▶ **Requirement**
What number of lines in the records below hold the word "folder"? Give that number alone.

▶ **Collected data entries**
######
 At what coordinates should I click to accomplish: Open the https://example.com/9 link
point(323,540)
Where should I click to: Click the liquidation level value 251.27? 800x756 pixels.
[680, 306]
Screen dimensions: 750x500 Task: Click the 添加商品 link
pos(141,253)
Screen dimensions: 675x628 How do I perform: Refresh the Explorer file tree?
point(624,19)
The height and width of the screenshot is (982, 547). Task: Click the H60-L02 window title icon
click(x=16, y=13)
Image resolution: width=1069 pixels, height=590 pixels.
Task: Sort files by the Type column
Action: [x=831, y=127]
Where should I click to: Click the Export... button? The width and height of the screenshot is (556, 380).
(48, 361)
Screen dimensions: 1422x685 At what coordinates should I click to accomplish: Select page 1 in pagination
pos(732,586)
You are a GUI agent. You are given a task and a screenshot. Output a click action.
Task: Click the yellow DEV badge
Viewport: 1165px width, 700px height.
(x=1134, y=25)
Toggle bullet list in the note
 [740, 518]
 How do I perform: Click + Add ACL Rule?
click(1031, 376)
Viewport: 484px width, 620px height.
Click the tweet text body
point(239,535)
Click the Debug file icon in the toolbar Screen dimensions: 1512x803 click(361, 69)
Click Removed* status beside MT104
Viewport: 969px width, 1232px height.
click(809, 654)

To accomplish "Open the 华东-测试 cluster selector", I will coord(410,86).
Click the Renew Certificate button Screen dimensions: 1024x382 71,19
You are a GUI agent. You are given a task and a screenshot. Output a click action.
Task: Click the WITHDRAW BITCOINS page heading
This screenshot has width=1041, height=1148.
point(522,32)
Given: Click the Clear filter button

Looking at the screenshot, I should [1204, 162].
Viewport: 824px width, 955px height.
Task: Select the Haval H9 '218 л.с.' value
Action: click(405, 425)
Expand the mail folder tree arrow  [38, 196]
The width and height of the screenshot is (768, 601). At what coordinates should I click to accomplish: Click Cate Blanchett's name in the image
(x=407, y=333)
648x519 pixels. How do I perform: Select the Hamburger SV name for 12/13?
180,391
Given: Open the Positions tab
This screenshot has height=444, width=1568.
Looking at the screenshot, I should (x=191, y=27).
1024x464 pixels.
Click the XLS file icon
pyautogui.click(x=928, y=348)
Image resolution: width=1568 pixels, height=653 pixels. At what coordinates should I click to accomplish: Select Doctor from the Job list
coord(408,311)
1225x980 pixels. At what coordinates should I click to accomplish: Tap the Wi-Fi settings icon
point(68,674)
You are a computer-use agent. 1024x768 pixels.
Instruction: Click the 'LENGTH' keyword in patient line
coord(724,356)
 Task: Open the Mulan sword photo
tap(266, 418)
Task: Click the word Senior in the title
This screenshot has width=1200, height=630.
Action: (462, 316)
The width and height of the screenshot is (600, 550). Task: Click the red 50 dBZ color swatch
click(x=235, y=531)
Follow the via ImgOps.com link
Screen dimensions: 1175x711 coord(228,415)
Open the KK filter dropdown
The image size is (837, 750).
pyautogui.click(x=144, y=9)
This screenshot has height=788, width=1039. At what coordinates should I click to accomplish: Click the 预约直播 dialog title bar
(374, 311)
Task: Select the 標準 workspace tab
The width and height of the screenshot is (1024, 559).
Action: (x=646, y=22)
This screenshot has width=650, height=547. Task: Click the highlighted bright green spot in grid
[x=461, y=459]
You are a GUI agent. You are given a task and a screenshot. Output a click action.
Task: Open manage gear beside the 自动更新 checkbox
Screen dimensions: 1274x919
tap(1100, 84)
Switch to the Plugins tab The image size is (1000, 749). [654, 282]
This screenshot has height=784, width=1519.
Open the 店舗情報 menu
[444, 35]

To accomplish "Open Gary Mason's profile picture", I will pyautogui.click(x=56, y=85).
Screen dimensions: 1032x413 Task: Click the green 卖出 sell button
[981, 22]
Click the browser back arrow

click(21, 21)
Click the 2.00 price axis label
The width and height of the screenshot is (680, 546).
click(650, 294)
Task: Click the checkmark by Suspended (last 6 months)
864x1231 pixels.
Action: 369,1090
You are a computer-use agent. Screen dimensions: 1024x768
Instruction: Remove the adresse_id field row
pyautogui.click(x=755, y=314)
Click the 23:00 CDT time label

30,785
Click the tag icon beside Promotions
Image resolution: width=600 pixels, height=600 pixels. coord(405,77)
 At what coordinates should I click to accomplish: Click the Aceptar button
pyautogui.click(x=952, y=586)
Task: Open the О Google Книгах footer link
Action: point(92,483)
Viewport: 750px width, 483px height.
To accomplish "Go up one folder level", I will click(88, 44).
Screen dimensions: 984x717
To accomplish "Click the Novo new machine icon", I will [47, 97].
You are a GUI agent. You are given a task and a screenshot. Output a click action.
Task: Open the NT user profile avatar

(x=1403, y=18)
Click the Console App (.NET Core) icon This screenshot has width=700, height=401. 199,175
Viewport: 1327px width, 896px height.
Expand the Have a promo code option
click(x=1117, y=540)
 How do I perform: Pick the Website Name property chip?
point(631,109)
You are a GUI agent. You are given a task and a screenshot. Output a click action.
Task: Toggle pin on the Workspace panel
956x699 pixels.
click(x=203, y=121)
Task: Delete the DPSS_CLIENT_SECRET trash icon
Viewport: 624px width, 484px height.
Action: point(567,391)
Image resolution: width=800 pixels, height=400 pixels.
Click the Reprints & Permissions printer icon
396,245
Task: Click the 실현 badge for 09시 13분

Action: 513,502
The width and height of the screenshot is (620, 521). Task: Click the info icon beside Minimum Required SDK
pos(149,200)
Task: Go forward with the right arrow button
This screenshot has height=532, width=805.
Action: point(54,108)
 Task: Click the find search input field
######
▶ **Response area**
2